La doctora Cueto explica que “existe consenso sobre la importancia de la lactancia exclusiva durante los primeros seis meses de vida y su extensión hasta -por lo menos- los dos años. Pero esta recomendación, de ninguna manera, implica que si una madre y un bebé deciden prolongarla más allá de ese período, sea un problema. Tampoco es un tema que este lapso se acorte si tiene que ver con el deseo materno u otro motivo mediado por la decisión de la madre o el bebé. Lo central, desde mi punto de vista, es que la lactancia no se vea interceptada por razones sociales de fuerza mayor, como -por ejemplo- jornadas laborales extensas, falta de lactarios, etcétera”.

“Hay un mito que circunda la idea de que pasamos ‘nervios’ por la leche al bebé”

Evangelina Cueto,
Pediatra

 

“Yo creo que son muy pocas las madres que por verdadera preferencia no desean amamantar y, por supuesto, esa postura es respetable. Pero existe otro gran porcentaje que simplemente no cuenta con el apoyo necesario para sostener una práctica que -contra la creencia que la propone como sencilla- es muy difícil de sostener. Y ahí se arma un nudo confuso entre lo que creemos que decidimos y lo que no podemos llevar adelante porque el sistema ocluye. Pienso que el deterioro de la lactancia no es, en gran medida, por ‘falta de deseo’, sino porque nos chocamos con una cantidad enorme de obstáculos que están invisibilizados. Insisto: no hay sostén suficiente. Entre estos obstáculos de los que hablo, además del sistema laboral, hay que señalar al sistema médico hegemónico, que no cuenta ni con tiempo ni con formación general para dar apoyo. Es suficiente con detenerse a pensar en la duración de la mayoría de las consultas pediátricas: en 15 minutos, no creo que exista mínimo hueco para contener cuestiones vinculadas con dificultades de lactancia… Entonces, me pregunto, ¿ ‘preferimos’ no amamantar o se nos hace casi imposible por la carrera de obstáculos que implica?

Evangelina Cueto

La especialista en Niñez sostiene que “los beneficios de haber recibido lactancia materna exclusiva durante los primeros seis meses y extendida lo más cercana posible hasta los 24 meses, son conocidos. Desde el punto de vista metabólico y en relación a la prevención de enfermedades como diabetes, sabemos que haber recibido lactancia es un excelente factor de protección. Por supuesto tampoco se puede hacer una reducción porque el resto de los hitos condicionantes para desarrollar este tipo de enfermedades, también son importantes (alimentación, actividad fïsica, etc), pero es indiscutible que la lactancia es un factor de protección”.

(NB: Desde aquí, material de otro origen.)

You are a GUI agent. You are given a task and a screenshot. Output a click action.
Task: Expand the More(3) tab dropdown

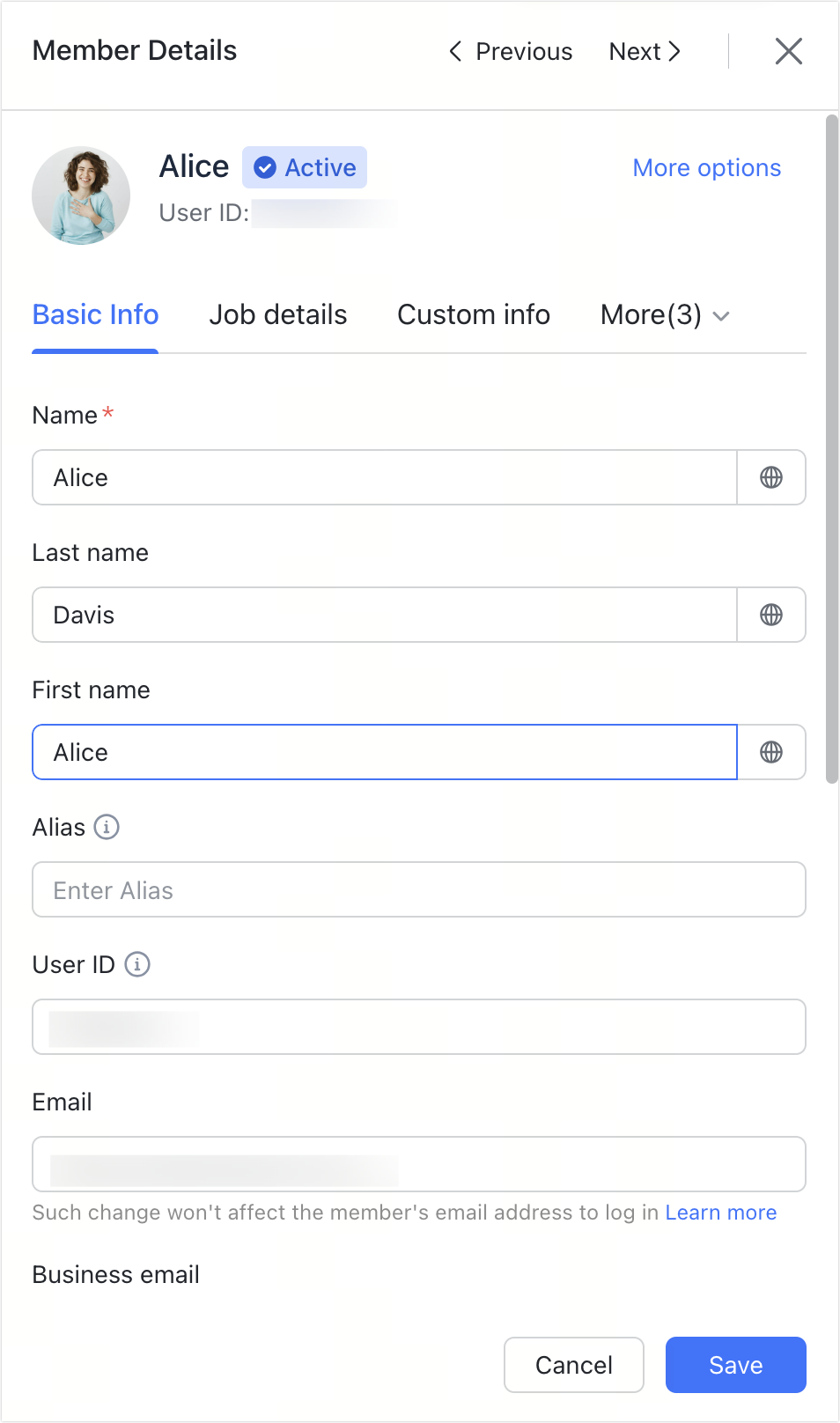[x=665, y=314]
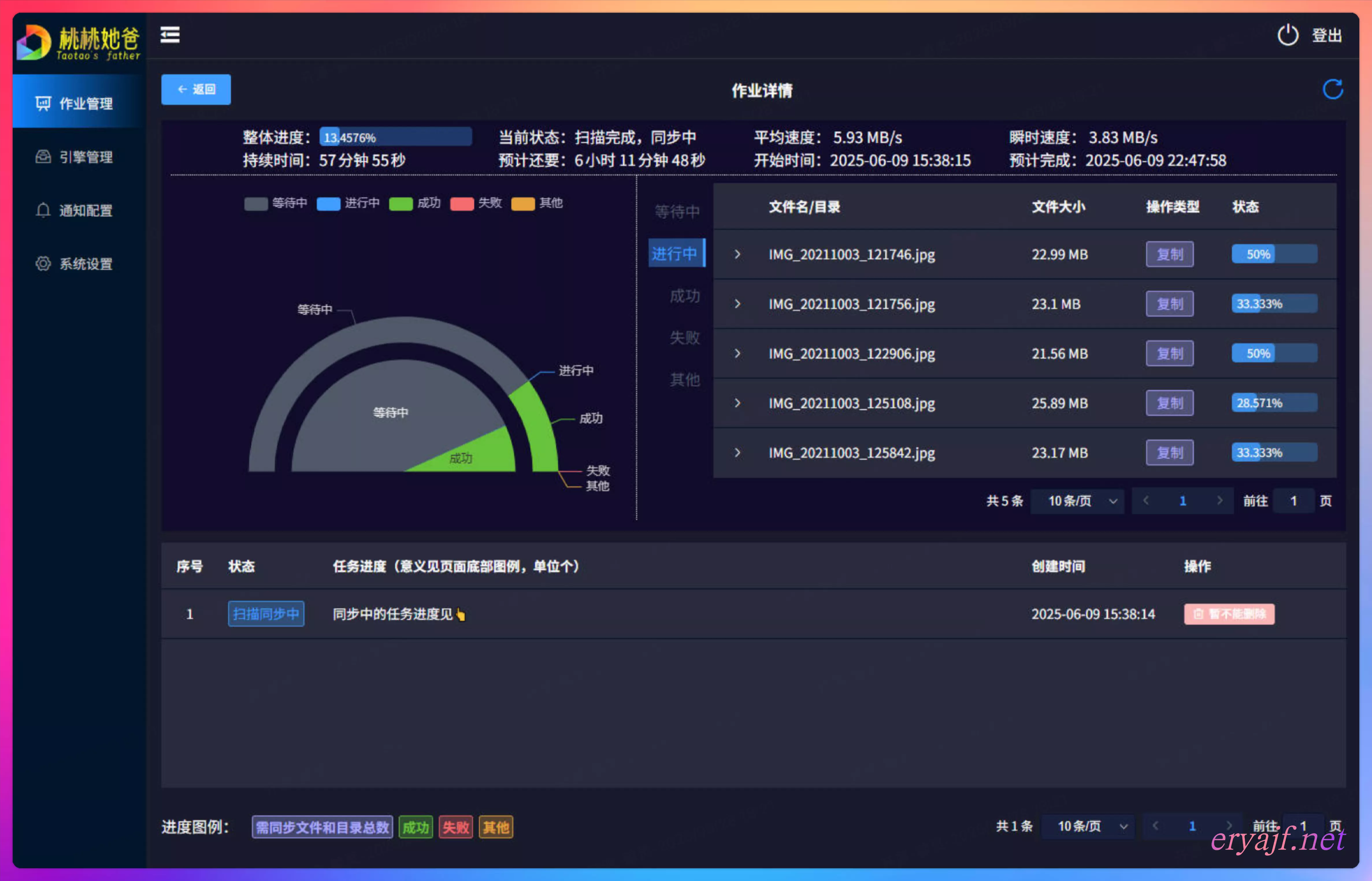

“Desde el punto de vista psicológico, cuando es una práctica llevada adelante por el deseo, aporta beneficios vinculares y es un freno contra el estrés de la madre y del bebé. ¡También podemos pensar en beneficios comunitarios y ecológicos, porque este alimento, soberano por excelencia, es como ningún otro un protector medioambiental indiscutible! Garantizar el aporte de todos estos beneficios (que insisto: son comunitarios, no solo individuales para el binomio madre/bebé) no puede recaer solamente en las madres, por eso es importante pensar la lactancia en clave de corresponsabilidad”, finaliza la experta, a la espera de que esta nueva Semana de la Lactancia materna rinda sus frutos para concientizar sobre su importancia y valor único.